I took the side trip. When you see those faces looking at you like you have something Really Interesting to say, like they are really ready to hear it and talk about it-- well, you don't step over a hundred dollar bill on the sidewalk just because you're in a hurry and you don't pass up a teachable moment because you Have A Plan.
But I balked. Not only did I balk, but the rest of the day I felt a sharp tooth of resentment gnawing at the corner of my brain.
This is one of the dark traps of teaching, one of the places we must be sure not to go. There is only so much time, only so many resources, and especially now, with so many people looking over our shoulders to make sure we get where we're supposed to when we're supposed to-- it would be so easy to see our students as obstacles in our path, to get frustrated when they demand one more precious minute.
We can't make more time appear. Well, we can, but it costs us. You might well say, "Buddy, if you feel so strapped for time, step away form the keyboard and stop wasting time blogging." But this blog is my journal. It's my venting.

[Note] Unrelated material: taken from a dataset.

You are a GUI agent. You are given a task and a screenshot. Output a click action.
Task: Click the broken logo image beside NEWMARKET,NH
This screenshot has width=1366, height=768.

And on days like today, it's my message to myself, my reminder to keep my eye on the prize.
And the prize is not the finish line. It is not the prize for covering the most ground in my 180 days. It is not the prize for winning battles over Common Core or charter privatization or whatever wrangle will be going on next year (because it really will always be some-damn-thing).
The prize is watching my students grow. The prize is watching my students become more fully human, more fully themselves, growing in understanding of who they are and who they can become. The prize, in my classroom, is watching them get better at speaking, listening, reading, and writing. Nuts to my plans and nuts to my school's plans and nuts to the tests and the programs and the ticking of the clock as my chance to get One More Thing Done slides by, one quick jerk of the second hand after another.
All of those things are important. None of those things are as important as my students.
One of the lessons I salvaged from the wreckage of my first marriage was that the important things, the things that matter-- you have to recommit to those every day. But in the rush and pressure and "cloud of war" in a classroom, it can be easy to forget why you're there and what you care about.
So this is a message to me. Me, are you reading? Pay attention.
Remember why you're here, what you're doing, what your purpose and focus are. Look past the mess, stop listening to the tick-tick-tick of the clock. Don't fantasize that the challenges aren't there, but do keep your eyes on the prize. Take a moment. Breathe. Focus. Listen. Pay attention. Now go do your damn job.